Department of Mechanical Engineering, University of Tulsa, Tulsa, Okla. 74104

E. Merrick

TVA, Knoxville, Tenn.

J. Wert

Department of Materials and Mechanical Engineering, Vanderbilt University, Nashville, Tenn.

J. Pressure Vessel Technol 104(3), 204-209 (Aug 01, 1982) (6 pages) doi:10.1115/1.3264205 History: Received April 02, 1982; Online November 05, 2009


This paper addresses the question of what effect the pipe thickness has on weld residual stresses in 304 stainless steel piping. Two diameters are considered. These are nominal 4-in. and 10-in. diameters.
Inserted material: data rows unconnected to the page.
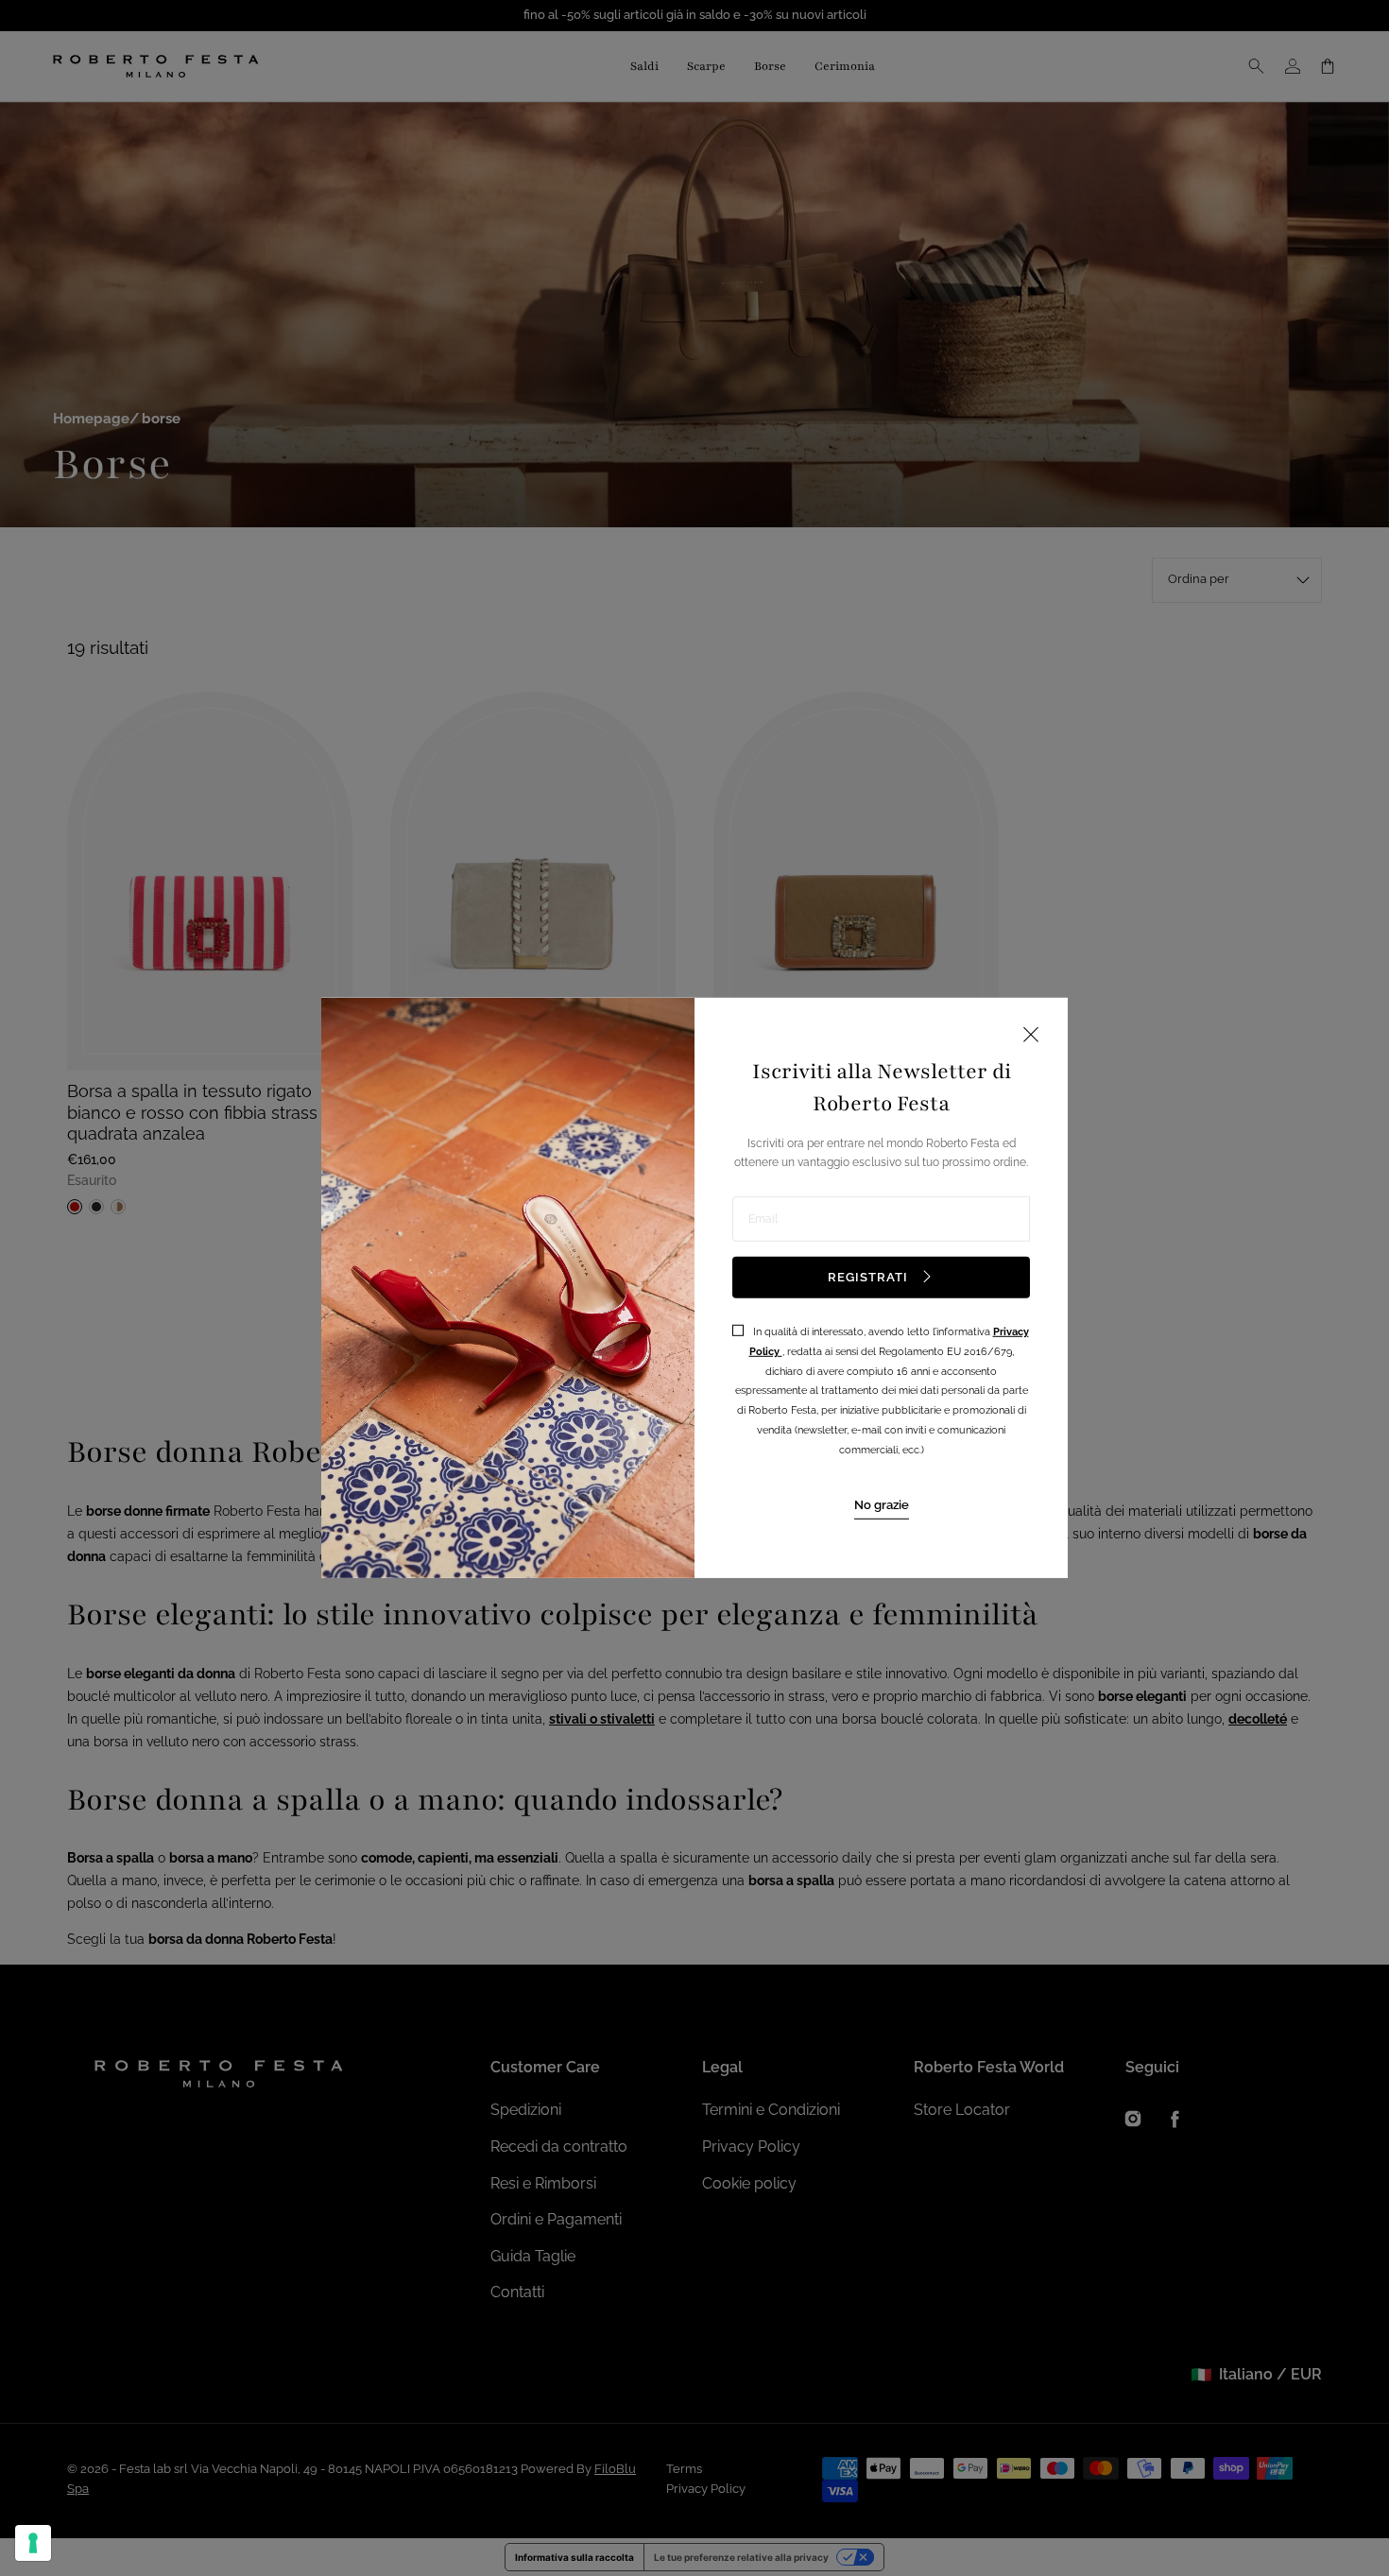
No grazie (881, 1504)
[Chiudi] (1031, 1036)
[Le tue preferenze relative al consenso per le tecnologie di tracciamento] (33, 2543)
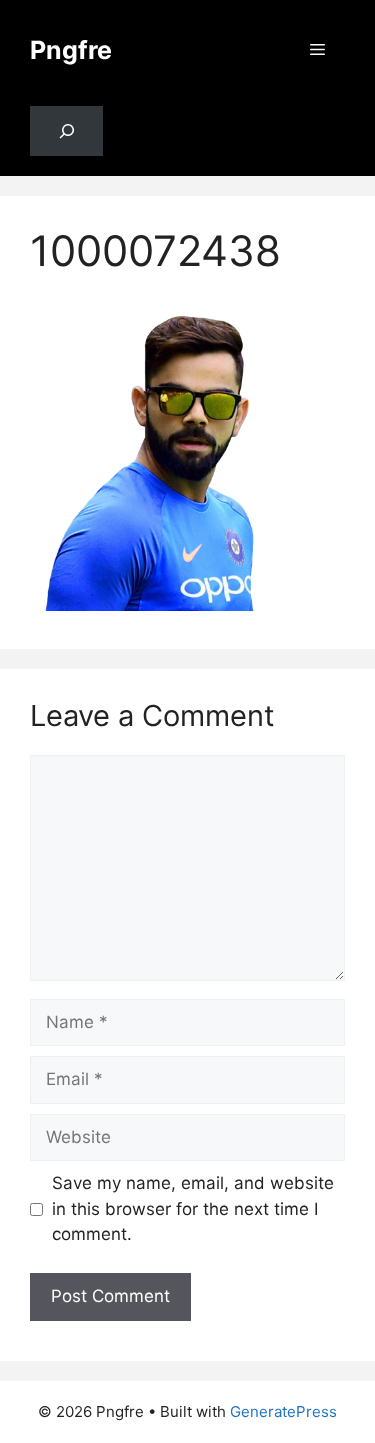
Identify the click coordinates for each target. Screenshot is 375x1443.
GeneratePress (283, 1411)
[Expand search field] (66, 131)
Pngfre (71, 50)
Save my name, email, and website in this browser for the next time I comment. (193, 1208)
Four pipe wall thicknesses corresponding to schedules 10, 40, 80, and 160 are examined for each pipe. The focus is on residual stress distributions on the pipe inner surface because this is a primary site for intergranular stress corrosion cracking in 304 stainless steel pipes. The trends in residual stress values are toward more compressive stresses at the pipe inner surface for thicker pipes with the same nominal diameter. Residual axial stresses for the thick 10-in. schedule 160 pipe were found to be compressive while those for the thinner schedule 80 pipe were tensile. X-ray residual stress data for a 6-in-dia schedule 160 pipe fall between the results for the 4-in. and 10-in. schedule 160 pipes and support the findings of the study.